How do we remember?

How do we manage the emptiness that the loss of a loved one creates so as to preserve the smile that characterised the time spent together?

How do we remember? How do we honour the memory of a person who dedicated her life to tell stories that are too difficult to hear? How can we forget just as much as it is needed to survive? How can we suspend the urge to understand so as to respect the inexplicable choices of a friend?

We had not been in touch for a while, but she was prone to long silences – it happened every time she was immersed in writing. We live scattered around and yet interconnected – six months go by and you don’t realise it until it is too late.

Annie spent her life embracing the world – an embrace so compassionate and open that sometimes the world ended up suffocating her. She was a good listener – she listened without reservations or prejudice. She gathered stories that would inevitably leave deep marks. She felt responsible for the words that were gifted to her.

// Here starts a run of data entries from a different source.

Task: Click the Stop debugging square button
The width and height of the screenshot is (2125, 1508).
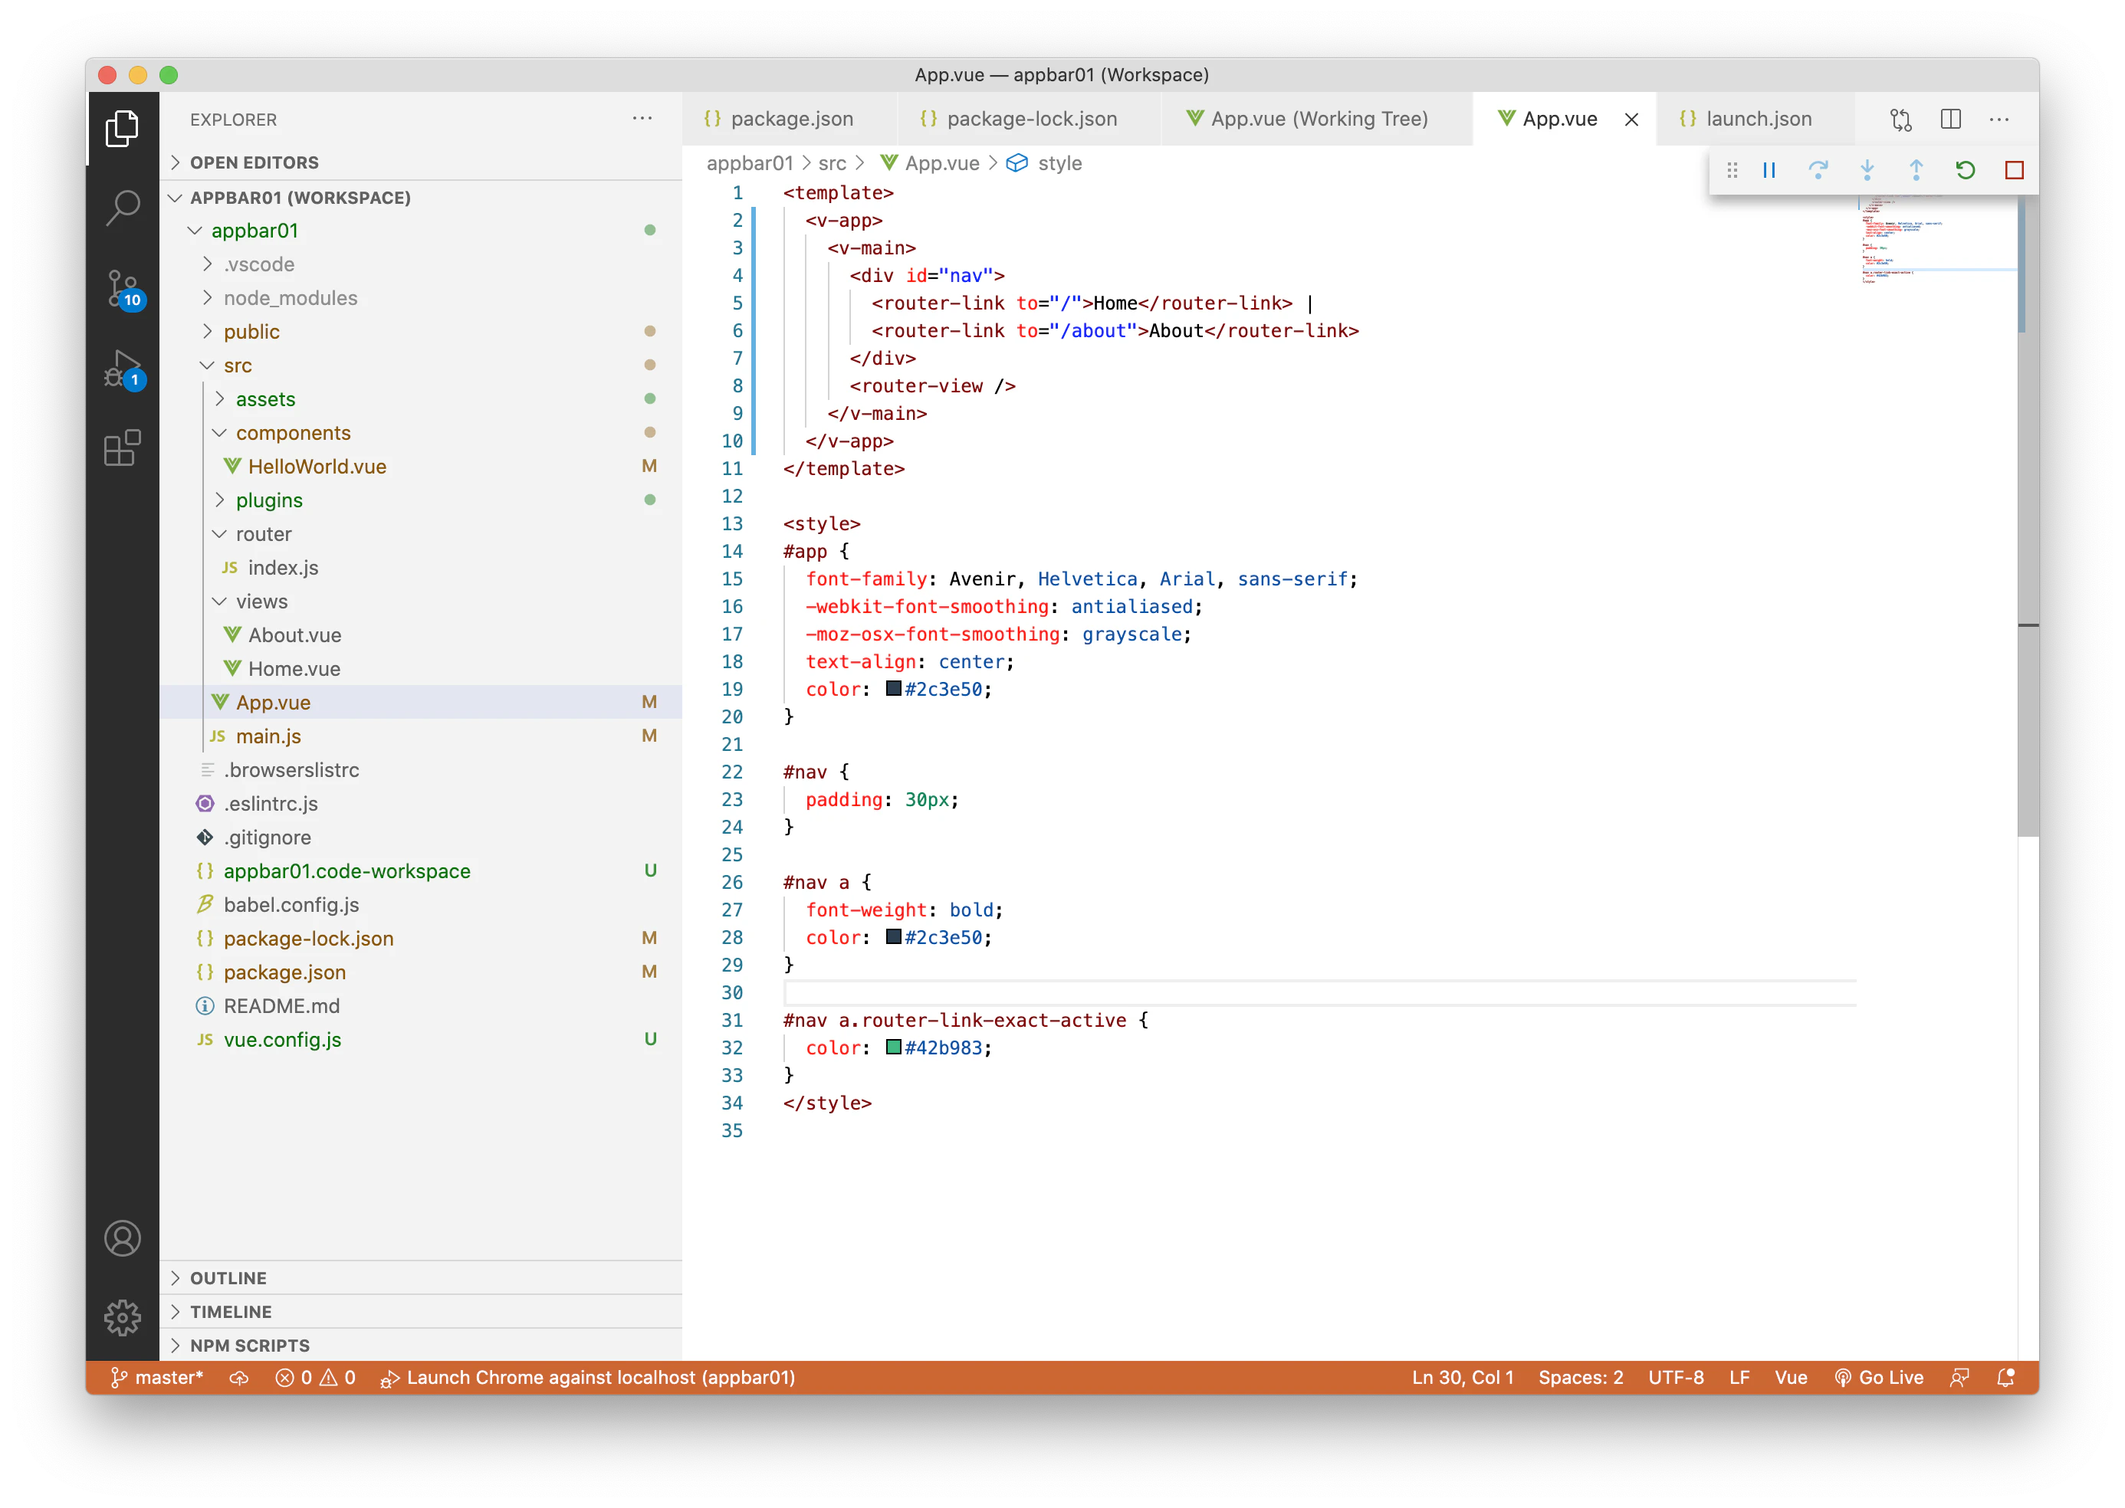Action: 2014,170
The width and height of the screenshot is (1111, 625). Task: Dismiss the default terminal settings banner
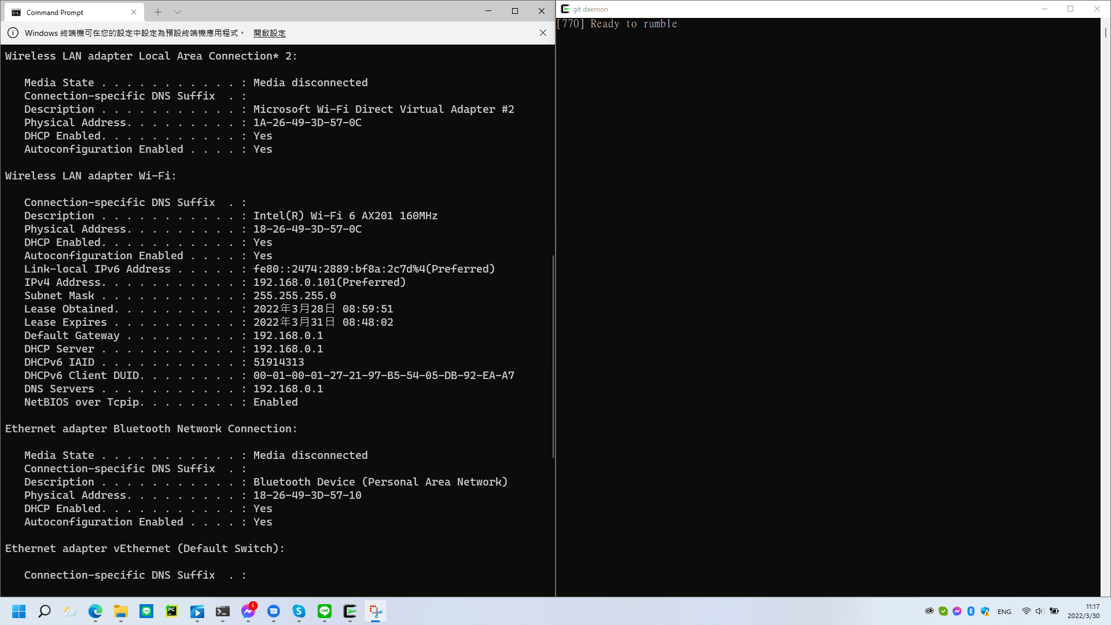pyautogui.click(x=543, y=33)
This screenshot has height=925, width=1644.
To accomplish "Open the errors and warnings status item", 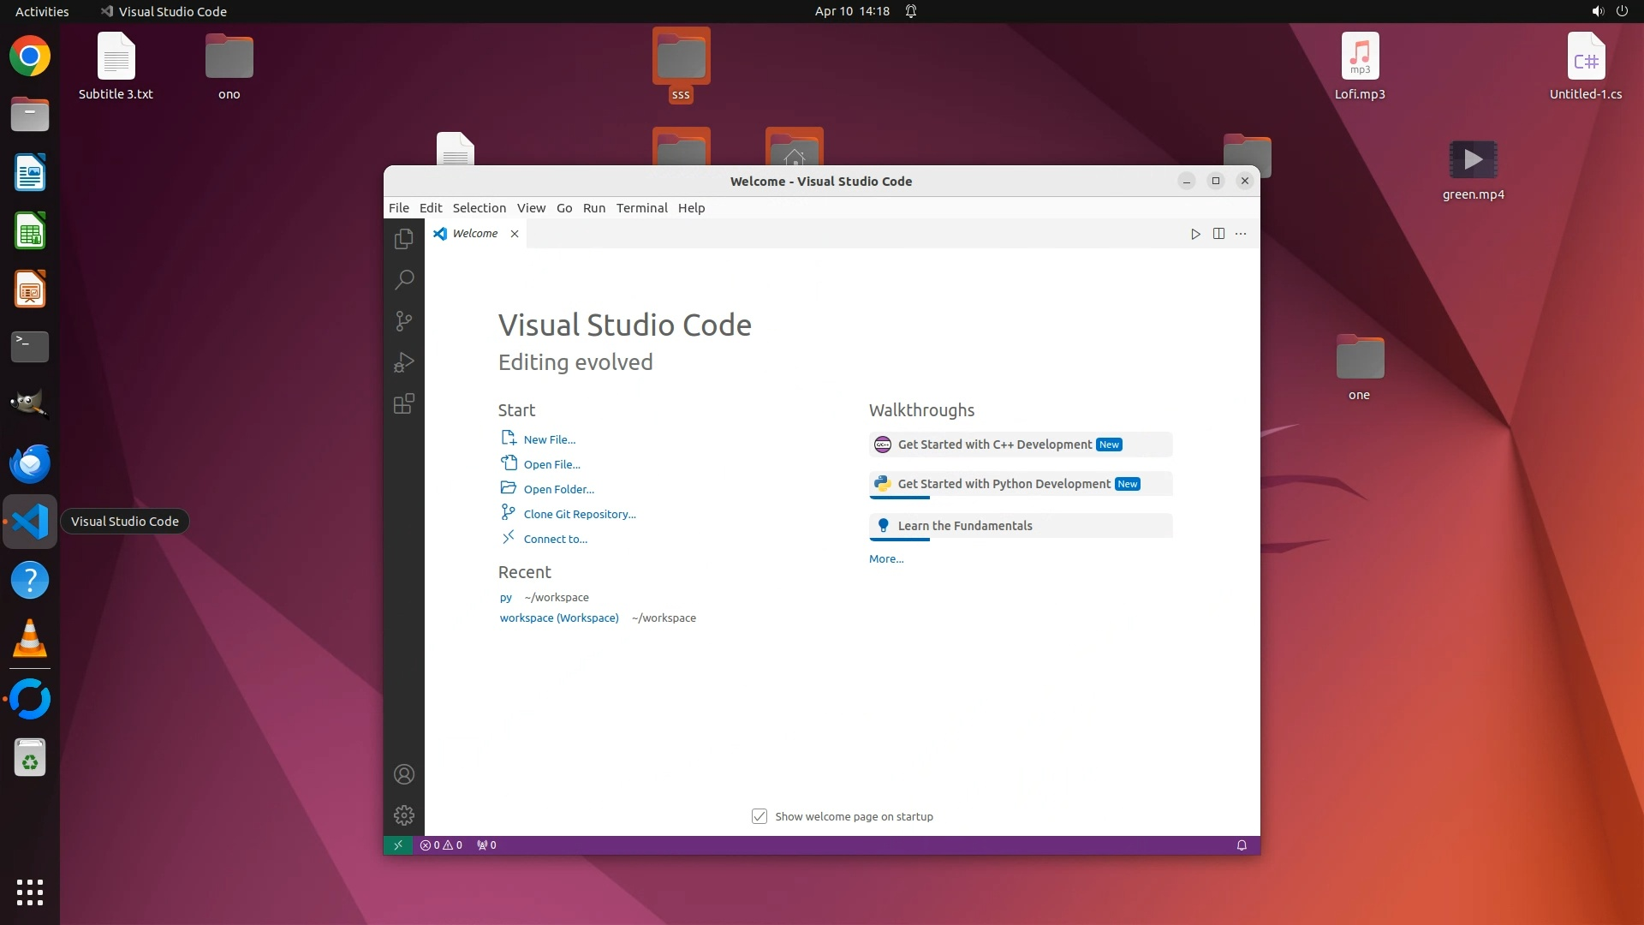I will pos(441,845).
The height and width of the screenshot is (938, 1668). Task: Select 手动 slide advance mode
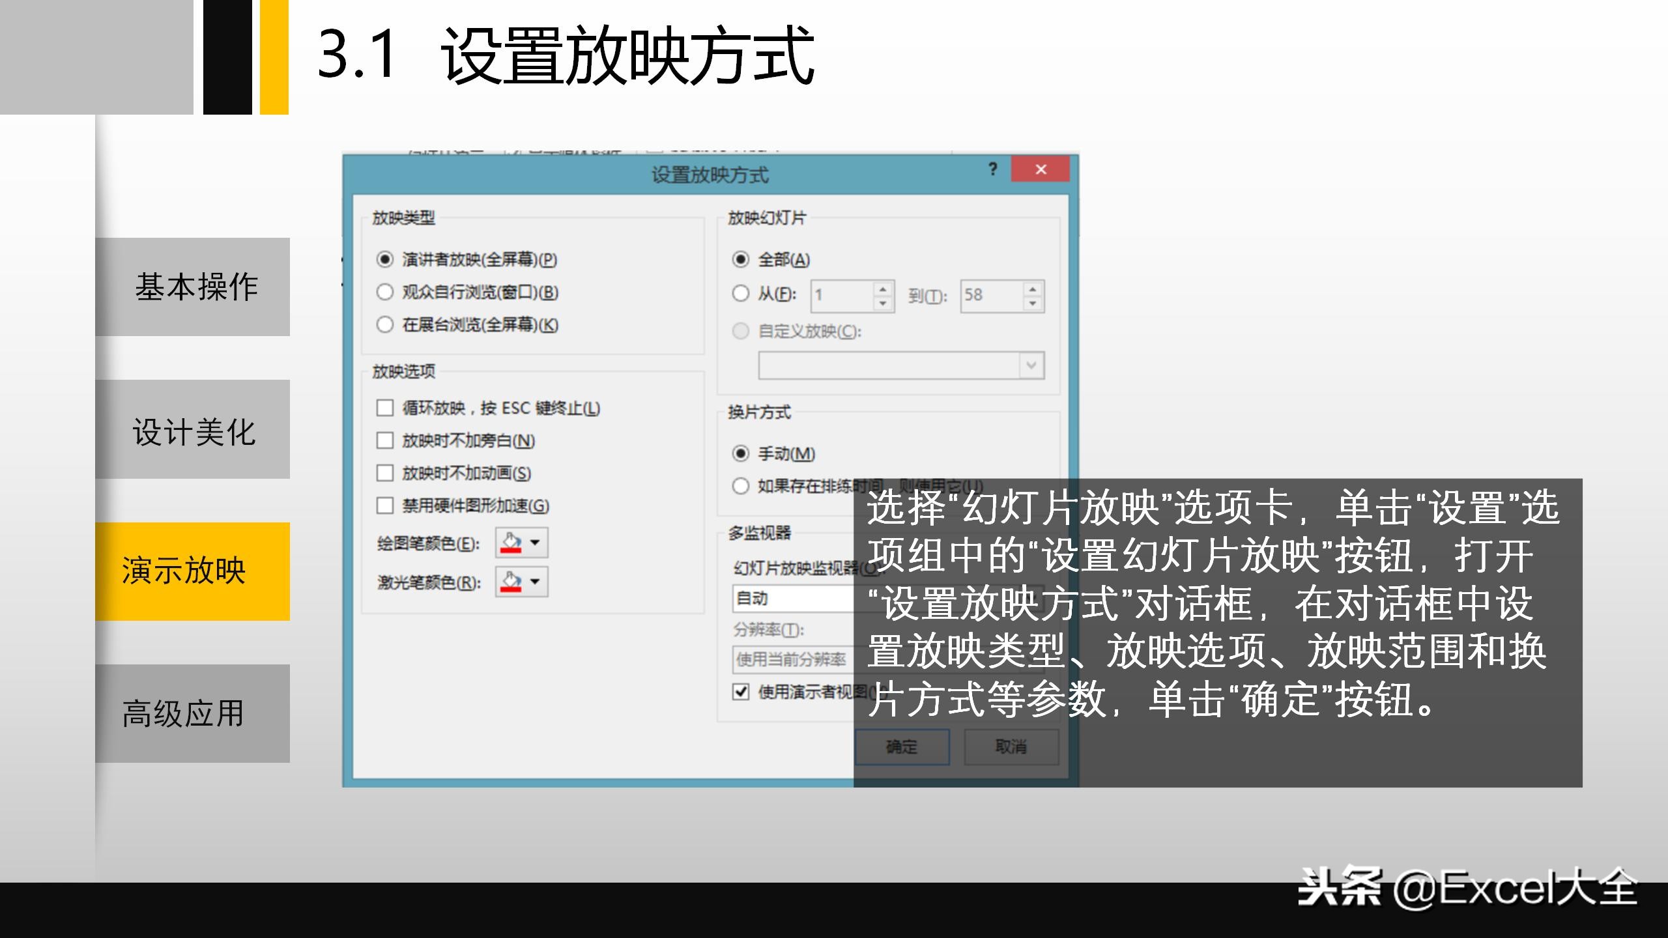(x=741, y=454)
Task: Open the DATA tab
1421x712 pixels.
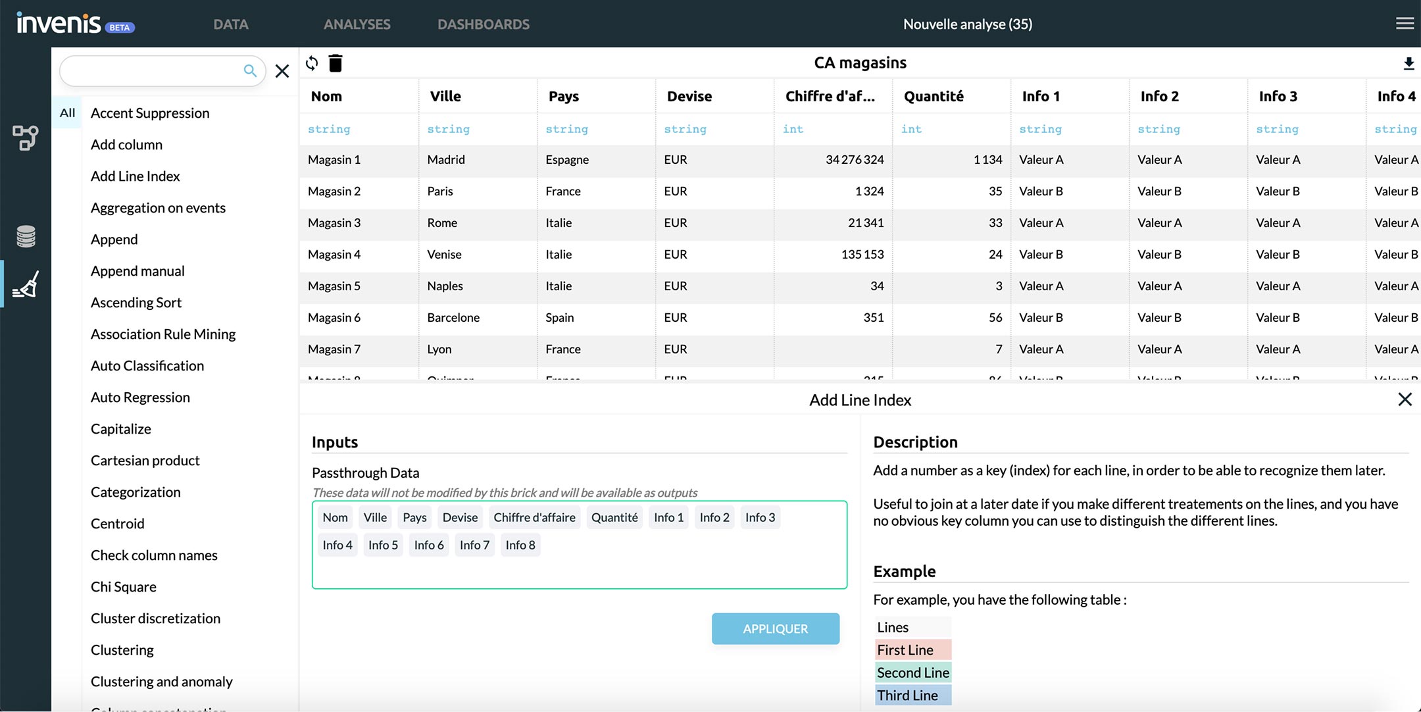Action: point(230,24)
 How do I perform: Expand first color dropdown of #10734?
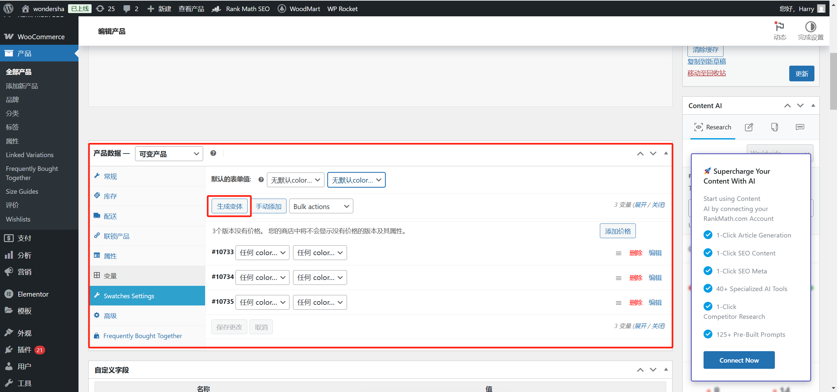[262, 278]
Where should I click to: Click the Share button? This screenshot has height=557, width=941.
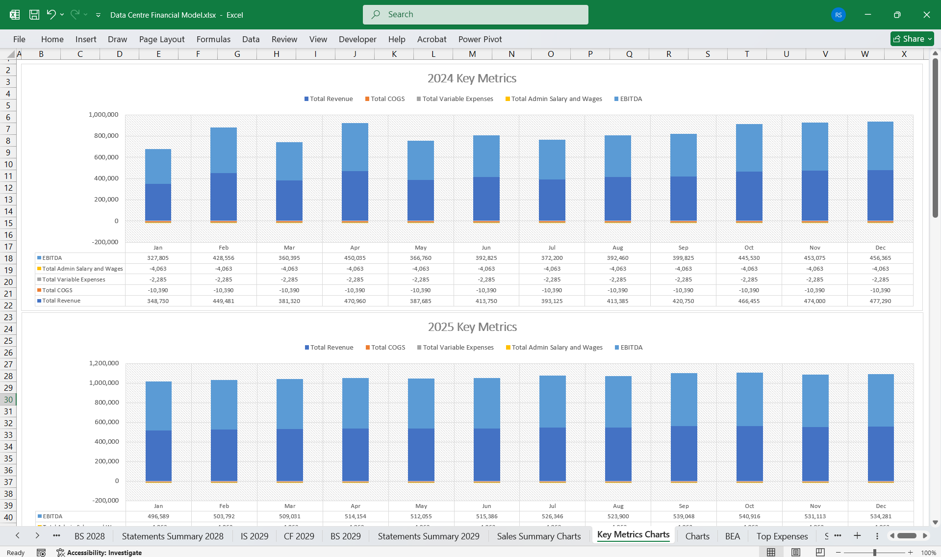point(911,39)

There is a man, maybe not fully in his right mind, in a rough neighbourhood in Karachi, he lives in a cemetery with a wall full of graffiti. She wanted us to write his story together. I may have to go look for him soon. And carry with me her desire to always make an honest and generous space for all unheard voices.

And carry with me her desire to always make an honest and generous space for all unheard voices.

Annie Ali Khan (1980-2018). In memoriam.